Elizabeth Price, the mother of Hisham Awartani, confessed that she “didn't think that would be possible” that her son would return to college for the second semester.


“He's resolute and he's steadfast,” Price told The Vermont Conversation. An international development consultant, Price said that Hisham exemplifies the Palestinian philosophy of samud, “just getting on with it, just continuing to do what you can do, despite what the world throws at you.”


A gofundme established to raise money to support Hisham's recovery has so far raised $1.7 million.


Price said that her son’s assailant is less important than his motivation. “He chose to shoot because of a larger cultural political mindset that is still endangering Palestinians in America.”

“He was motivated by hateful, dehumanizing speech by elected representatives and media. And since he shot them, it's become much worse. The actions of the U.S. government, both the Biden administration and elected officials in Congress, have shown over and over again, that Palestinian life is not valued.”


The toll of Israel’s war on Gaza has been staggering. Some 30,000 Palestinians have been killed according to the Gaza Health Ministry. “I think Israel is committing genocide. It's committing a domicide, which is a total destruction of a city. It's committing culturicide — they have destroyed the intelligentsia and the professional classes. They have bombed all universities, they devastated schools, all the National Archives, archaeological sites, museums — it's all gone.


“The extermination in Gaza is being done with American weapons with our taxpayers money.”


Hisham returned to Brown as 17 students were participating in a hunger strike to pressure the university to divest from companies “associated with human rights abuses in Palestine.”  

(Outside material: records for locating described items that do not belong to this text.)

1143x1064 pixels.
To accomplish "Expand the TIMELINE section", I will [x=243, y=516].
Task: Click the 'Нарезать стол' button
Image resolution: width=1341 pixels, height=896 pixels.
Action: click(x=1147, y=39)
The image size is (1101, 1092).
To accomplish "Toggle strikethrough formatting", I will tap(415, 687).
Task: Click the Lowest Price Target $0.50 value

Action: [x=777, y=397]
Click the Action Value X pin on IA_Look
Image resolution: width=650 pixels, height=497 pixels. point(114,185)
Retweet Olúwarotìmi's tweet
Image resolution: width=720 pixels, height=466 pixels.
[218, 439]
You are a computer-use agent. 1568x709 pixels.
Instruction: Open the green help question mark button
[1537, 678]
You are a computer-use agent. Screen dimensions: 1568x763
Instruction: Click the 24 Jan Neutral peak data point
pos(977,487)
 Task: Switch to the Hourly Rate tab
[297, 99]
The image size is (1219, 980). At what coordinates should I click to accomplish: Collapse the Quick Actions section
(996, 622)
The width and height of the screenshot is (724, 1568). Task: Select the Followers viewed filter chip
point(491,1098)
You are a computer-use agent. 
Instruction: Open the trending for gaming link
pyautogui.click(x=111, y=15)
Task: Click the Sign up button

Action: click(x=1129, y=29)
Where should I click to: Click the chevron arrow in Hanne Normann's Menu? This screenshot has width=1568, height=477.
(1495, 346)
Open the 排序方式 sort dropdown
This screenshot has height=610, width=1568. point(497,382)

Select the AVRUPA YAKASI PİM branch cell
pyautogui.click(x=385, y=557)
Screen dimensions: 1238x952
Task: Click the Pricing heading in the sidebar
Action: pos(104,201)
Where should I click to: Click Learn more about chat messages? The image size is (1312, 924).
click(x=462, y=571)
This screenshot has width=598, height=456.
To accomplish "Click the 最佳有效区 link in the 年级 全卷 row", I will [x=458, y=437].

Price said that such protests are “an incredible boost, an incredible gift to the Palestinians. Seeing the Jewish groups who are against the war occupying Grand Central Station, that was incredibly moving. And I think so many Palestinians were touched by that. …[It] means that Palestinians feel like they are not being forgotten.”



Hisham "is going to be an amazing person in this world," said his mother. "I'm just really glad that he still is in this world because ultimately that's the gift that we never stop being thankful for, that he didn't die that night."